Christ is the Resurrection, itself, because he has been always dying to be resurrected, expressing Father's divine life, which is also identifiable with resurrection because it is life which cannot be defeated by death. The Son has been going from resurrection to resurrection throughout the eternity.

I believe Paul understood this mystery. He says in Philippians, "10 to know him, and the power of his resurrection, and the fellowship of his sufferings, being conformed to his death,

11 if any way I arrive at the resurrection from among [the] dead."

10 τοῦ γνῶναι αὐτὸν καὶ τὴν δύναμιν τῆς ἀναστάσεως αὐτοῦ καὶ [a]κοινωνίαν παθημάτων αὐτοῦ, [b]συμμορφιζόμενος τῷ θανάτῳ αὐτοῦ,11 εἴ πως καταντήσω εἰς τὴν ἐξανάστασιν(extra-resurrection, literally, not a regular resurrection) [c]τὴν ἐκ νεκρῶν.

Like Jesus, he did not experience the weak death first in the form of suffering. Paradoxically, he experienced the power of his Resurrection(ἀναστάσεως) first to empower himself to partake in the fellowship of his sufferings, being conformed to his death, which also allows him to experience a higher-resurrection called, ἐξανάστασιν(extra-resurrection). Paul, being filled with the grace of Jesus, was going from resurrection to resurrection. He was empowered by the power of resurrection and was able to accept the death and got into a higher and more sublime form of resurrection.
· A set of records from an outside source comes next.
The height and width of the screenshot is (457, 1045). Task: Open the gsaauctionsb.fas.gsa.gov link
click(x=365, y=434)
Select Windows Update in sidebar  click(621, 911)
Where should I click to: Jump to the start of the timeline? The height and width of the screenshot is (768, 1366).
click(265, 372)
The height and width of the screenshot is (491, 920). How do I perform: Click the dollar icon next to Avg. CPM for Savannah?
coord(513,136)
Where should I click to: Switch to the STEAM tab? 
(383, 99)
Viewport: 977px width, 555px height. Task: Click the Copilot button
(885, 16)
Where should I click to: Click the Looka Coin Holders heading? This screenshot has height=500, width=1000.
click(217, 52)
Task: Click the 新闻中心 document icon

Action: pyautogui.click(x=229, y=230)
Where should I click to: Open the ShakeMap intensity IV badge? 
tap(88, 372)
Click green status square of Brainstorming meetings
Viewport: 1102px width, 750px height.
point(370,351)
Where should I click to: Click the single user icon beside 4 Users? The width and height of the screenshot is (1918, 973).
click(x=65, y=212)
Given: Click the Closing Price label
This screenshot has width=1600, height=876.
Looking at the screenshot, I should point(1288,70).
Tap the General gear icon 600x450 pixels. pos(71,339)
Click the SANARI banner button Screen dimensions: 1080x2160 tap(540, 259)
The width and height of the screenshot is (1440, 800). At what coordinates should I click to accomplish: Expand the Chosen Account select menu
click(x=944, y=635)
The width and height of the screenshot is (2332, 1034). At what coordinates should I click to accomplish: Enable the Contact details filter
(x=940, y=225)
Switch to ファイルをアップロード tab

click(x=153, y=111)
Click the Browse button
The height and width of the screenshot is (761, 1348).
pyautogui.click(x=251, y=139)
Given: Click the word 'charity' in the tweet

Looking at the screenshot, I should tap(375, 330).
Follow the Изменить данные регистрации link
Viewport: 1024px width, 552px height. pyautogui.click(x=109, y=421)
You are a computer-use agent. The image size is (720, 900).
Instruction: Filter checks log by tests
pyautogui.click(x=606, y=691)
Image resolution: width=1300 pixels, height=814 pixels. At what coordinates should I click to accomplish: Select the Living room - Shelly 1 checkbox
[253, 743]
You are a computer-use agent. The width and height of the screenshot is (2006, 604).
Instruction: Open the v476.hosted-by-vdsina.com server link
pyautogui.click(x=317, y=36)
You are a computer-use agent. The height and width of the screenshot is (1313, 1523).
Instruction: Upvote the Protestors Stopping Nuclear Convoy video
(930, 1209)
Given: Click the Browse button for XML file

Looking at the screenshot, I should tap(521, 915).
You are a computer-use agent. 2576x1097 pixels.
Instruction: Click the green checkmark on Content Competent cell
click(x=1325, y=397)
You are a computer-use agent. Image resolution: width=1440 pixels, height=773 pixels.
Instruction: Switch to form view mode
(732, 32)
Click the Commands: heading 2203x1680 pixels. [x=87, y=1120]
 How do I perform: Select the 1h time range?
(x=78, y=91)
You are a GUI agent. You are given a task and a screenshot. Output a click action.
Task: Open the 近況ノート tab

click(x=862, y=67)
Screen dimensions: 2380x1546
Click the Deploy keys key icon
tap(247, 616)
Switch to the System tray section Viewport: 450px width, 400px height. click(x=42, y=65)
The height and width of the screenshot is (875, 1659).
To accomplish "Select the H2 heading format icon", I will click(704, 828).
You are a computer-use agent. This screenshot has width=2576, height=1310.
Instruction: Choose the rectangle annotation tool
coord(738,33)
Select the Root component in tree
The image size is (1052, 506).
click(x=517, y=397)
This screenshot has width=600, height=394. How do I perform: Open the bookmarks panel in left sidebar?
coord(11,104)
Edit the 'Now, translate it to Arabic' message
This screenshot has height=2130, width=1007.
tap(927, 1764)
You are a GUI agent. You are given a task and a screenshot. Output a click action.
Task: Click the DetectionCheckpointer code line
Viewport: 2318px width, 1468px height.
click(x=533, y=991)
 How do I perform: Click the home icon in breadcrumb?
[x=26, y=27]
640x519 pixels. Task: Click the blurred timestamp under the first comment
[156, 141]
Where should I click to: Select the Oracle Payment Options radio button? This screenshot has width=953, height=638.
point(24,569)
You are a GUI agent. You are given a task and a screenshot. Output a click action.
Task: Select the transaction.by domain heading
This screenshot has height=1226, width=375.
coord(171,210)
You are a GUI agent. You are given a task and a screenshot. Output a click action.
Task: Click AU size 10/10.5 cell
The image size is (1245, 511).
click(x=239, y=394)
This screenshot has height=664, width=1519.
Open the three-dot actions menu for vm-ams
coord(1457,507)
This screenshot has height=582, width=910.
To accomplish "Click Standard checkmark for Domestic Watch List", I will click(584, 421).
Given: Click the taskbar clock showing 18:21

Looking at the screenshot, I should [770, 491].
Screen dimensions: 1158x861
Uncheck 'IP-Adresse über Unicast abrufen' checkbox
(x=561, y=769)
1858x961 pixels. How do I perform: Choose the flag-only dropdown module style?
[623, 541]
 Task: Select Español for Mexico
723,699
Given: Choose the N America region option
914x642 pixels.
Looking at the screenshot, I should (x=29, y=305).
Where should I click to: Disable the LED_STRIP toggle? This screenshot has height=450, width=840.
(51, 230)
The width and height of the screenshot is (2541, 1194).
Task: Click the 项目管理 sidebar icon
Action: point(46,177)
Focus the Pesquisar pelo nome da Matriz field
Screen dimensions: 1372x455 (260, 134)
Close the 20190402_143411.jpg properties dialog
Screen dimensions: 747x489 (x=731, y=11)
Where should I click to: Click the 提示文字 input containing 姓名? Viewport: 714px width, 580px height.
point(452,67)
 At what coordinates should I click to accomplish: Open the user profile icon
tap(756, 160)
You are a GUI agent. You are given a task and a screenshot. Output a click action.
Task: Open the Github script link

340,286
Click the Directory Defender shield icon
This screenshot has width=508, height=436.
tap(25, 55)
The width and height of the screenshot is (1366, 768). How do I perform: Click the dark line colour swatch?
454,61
Sorry for being so repetitive.
However, I had to do so to deliver subtle nuances of my thought.

My ideas are not unique, for I have been studying the theology of Witness Lee, a unknown Christian writer, who is my spiritual Father.

I hope my reply to stimulate a more excellent discussion about the subject matter.

Good bye.

O Lord, Thou art the Resurrection and Life. Strengthen us with your Life so that we might die to enter into a higher and more glorious life.